## RECORDS FOR THIS TASK
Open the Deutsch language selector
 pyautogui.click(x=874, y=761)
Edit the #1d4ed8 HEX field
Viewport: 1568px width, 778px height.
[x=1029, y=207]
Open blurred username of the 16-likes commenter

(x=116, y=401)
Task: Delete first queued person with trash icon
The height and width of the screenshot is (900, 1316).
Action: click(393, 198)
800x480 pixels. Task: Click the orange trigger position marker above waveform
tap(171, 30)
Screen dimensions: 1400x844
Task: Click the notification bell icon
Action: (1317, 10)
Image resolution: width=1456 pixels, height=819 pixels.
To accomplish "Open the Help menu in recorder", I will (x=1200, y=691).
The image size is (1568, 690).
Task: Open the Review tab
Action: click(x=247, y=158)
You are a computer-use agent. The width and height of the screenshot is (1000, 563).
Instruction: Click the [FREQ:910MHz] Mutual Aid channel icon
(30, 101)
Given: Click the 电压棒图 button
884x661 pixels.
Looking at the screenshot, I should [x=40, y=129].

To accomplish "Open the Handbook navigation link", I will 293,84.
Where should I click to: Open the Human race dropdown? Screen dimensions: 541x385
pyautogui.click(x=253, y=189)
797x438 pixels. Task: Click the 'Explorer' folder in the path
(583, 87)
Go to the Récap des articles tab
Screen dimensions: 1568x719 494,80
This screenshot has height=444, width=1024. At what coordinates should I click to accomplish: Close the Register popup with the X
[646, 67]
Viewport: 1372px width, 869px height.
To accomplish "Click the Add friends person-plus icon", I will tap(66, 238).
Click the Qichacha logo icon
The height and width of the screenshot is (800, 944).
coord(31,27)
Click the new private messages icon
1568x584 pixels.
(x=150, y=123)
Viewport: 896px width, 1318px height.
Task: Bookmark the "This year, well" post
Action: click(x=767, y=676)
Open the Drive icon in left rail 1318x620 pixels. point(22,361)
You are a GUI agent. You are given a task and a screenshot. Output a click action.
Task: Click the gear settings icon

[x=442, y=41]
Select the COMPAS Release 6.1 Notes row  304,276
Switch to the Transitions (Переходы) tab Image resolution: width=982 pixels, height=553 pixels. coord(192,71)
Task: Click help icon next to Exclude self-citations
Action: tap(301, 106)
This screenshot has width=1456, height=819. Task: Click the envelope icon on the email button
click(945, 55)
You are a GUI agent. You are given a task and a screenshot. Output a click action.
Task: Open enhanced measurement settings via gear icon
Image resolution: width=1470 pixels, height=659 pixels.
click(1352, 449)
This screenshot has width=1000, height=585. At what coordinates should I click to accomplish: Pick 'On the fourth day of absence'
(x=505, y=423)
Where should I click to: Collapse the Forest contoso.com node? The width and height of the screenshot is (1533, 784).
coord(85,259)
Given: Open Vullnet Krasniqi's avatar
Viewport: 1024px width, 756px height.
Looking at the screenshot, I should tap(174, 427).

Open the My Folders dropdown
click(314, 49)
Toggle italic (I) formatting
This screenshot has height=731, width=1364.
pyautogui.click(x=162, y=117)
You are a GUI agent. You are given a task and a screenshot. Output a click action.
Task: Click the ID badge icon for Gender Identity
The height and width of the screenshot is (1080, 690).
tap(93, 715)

## STATED EXERCISE
Locate every line in the data above that contains the word "icon", and copy each of those lines.

## EXERCISE SOLUTION
Task: Delete first queued person with trash icon
Task: Click the notification bell icon
Instruction: Click the [FREQ:910MHz] Mutual Aid channel icon
To accomplish "Click the Add friends person-plus icon", I will tap(66, 238).
Click the Qichacha logo icon
Click the new private messages icon
Open the Drive icon in left rail 1318x620 pixels. point(22,361)
Task: Click the gear settings icon
Task: Click help icon next to Exclude self-citations
This screenshot has width=1456, height=819. Task: Click the envelope icon on the email button
Task: Open enhanced measurement settings via gear icon
Task: Click the ID badge icon for Gender Identity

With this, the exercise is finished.